### What you should do
Please copy each line of the records below that includes the word "from".

### Data for this exercise

══════

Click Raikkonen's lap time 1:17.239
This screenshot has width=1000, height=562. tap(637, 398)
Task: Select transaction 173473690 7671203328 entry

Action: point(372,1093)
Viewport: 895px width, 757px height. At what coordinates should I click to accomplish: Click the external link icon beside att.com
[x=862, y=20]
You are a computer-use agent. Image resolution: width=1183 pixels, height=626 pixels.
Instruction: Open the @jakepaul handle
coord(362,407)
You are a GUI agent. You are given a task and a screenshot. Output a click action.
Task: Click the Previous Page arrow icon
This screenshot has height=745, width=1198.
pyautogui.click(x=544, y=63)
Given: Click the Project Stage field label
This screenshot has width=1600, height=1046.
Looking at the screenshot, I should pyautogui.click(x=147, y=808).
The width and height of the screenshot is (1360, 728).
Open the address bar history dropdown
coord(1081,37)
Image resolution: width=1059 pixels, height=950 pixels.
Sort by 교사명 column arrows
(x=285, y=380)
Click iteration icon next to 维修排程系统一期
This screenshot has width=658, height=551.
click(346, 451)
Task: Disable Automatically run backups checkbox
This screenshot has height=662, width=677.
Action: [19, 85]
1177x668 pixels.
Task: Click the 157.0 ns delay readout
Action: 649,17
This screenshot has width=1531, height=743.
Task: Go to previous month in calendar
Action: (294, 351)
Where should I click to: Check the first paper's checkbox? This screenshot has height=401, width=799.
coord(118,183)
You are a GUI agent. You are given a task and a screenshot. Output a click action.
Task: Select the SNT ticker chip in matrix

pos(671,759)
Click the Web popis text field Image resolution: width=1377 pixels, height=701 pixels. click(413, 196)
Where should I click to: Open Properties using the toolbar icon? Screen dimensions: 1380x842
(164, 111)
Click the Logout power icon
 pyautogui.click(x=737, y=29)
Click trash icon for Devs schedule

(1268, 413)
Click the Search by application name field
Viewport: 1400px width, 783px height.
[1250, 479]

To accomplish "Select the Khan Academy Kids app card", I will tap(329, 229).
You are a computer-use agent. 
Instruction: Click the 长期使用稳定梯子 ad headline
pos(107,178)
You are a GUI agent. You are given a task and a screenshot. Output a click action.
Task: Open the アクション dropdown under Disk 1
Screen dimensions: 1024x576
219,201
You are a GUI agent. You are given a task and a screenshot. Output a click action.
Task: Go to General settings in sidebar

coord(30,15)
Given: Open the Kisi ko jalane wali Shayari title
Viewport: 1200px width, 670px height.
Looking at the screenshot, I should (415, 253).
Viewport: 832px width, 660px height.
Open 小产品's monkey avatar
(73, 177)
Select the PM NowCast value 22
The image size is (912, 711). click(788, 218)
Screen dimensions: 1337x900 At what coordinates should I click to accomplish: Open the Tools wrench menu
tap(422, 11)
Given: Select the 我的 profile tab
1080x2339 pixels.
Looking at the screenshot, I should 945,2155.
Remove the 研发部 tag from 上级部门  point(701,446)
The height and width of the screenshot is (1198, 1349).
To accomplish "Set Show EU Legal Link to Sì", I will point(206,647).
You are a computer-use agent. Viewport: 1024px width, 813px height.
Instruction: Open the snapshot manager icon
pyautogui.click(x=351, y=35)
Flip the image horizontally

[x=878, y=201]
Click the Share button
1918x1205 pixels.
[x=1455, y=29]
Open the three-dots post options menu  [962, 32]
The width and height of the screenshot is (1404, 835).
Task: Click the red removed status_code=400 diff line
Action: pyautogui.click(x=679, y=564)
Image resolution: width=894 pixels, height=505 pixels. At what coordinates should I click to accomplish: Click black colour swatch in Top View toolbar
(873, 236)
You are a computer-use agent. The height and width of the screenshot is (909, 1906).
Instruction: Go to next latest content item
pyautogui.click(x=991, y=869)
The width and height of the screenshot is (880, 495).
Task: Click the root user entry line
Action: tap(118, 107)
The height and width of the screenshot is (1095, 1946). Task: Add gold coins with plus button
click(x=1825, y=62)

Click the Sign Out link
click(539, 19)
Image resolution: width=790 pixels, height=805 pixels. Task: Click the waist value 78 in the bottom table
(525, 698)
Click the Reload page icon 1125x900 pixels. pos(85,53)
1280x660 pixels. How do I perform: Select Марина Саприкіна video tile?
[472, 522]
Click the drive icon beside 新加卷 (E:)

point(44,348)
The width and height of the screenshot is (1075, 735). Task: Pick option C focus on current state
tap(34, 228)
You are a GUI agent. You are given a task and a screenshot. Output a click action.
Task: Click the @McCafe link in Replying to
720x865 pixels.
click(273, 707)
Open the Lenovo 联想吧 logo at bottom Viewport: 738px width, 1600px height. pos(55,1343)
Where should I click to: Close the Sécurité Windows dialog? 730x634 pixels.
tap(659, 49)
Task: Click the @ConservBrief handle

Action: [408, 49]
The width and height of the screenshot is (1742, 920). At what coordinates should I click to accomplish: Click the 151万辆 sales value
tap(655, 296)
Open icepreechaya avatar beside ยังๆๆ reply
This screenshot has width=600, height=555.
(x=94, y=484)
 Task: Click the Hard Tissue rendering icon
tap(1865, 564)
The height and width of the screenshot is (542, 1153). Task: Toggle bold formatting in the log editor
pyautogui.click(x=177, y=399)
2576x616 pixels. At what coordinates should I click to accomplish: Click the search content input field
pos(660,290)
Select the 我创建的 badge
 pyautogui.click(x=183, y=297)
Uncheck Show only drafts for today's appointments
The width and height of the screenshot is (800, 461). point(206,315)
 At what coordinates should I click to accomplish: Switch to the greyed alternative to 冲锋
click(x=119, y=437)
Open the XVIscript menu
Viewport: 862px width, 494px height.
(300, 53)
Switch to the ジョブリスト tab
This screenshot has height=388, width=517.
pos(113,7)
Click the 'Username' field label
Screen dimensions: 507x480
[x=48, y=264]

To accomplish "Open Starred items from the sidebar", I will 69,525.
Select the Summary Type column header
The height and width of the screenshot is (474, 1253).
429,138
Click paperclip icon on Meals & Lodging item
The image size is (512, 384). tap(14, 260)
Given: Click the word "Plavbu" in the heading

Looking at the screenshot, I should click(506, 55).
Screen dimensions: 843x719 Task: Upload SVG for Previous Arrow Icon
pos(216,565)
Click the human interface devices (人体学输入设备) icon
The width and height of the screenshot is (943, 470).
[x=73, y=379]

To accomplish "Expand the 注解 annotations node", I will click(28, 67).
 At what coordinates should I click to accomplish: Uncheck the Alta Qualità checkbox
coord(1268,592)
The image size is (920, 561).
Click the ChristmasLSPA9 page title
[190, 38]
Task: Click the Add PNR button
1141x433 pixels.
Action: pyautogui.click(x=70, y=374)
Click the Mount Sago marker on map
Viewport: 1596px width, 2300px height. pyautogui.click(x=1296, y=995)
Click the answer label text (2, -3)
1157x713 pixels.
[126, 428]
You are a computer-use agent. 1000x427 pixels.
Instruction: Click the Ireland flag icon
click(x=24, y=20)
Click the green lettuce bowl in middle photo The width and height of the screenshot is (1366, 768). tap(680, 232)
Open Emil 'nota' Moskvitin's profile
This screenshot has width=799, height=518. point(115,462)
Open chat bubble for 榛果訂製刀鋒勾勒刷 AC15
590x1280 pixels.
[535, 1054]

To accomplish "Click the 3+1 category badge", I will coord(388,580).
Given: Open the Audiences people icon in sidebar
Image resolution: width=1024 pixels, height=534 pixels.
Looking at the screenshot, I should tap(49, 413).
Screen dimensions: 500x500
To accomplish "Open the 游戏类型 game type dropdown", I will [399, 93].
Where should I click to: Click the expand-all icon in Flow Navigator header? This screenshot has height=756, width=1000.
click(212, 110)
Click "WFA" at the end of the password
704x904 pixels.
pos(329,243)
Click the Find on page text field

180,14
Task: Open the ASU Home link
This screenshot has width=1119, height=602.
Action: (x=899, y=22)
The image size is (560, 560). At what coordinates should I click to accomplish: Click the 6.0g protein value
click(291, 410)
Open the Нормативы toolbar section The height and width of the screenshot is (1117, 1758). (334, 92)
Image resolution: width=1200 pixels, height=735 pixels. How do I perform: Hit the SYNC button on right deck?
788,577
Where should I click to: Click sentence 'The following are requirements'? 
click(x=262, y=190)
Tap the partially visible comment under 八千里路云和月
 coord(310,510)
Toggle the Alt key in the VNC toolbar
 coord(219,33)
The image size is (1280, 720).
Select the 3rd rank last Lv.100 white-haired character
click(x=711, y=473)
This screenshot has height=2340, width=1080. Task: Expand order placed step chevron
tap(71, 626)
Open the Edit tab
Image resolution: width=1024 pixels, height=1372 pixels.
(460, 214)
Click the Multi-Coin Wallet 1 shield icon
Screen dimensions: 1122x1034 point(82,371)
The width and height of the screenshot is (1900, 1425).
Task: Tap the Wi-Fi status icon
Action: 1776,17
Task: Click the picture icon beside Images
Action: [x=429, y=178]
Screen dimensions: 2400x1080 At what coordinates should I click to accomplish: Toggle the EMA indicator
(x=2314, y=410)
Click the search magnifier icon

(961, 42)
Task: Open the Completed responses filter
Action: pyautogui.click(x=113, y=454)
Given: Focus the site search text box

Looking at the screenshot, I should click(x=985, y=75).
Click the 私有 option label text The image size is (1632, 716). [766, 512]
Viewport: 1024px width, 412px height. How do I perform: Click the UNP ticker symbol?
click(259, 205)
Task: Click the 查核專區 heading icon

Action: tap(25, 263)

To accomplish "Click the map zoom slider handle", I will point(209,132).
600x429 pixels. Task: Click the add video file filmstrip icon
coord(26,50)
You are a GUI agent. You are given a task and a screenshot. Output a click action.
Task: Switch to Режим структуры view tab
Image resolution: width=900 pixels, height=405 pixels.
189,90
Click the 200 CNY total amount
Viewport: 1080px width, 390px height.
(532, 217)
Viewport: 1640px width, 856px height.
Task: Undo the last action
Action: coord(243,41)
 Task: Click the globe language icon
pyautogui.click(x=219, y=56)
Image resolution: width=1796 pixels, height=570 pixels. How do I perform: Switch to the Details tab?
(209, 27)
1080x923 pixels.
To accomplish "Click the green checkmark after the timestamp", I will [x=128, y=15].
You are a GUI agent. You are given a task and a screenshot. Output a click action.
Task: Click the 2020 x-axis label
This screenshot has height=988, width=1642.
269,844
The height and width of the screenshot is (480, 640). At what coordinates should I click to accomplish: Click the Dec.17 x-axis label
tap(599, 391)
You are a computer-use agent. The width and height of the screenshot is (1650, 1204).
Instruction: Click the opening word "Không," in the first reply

══════

### Reply
Remove the 研发部 tag from 上级部门  point(701,446)
To accomplish "Open Starred items from the sidebar", I will 69,525.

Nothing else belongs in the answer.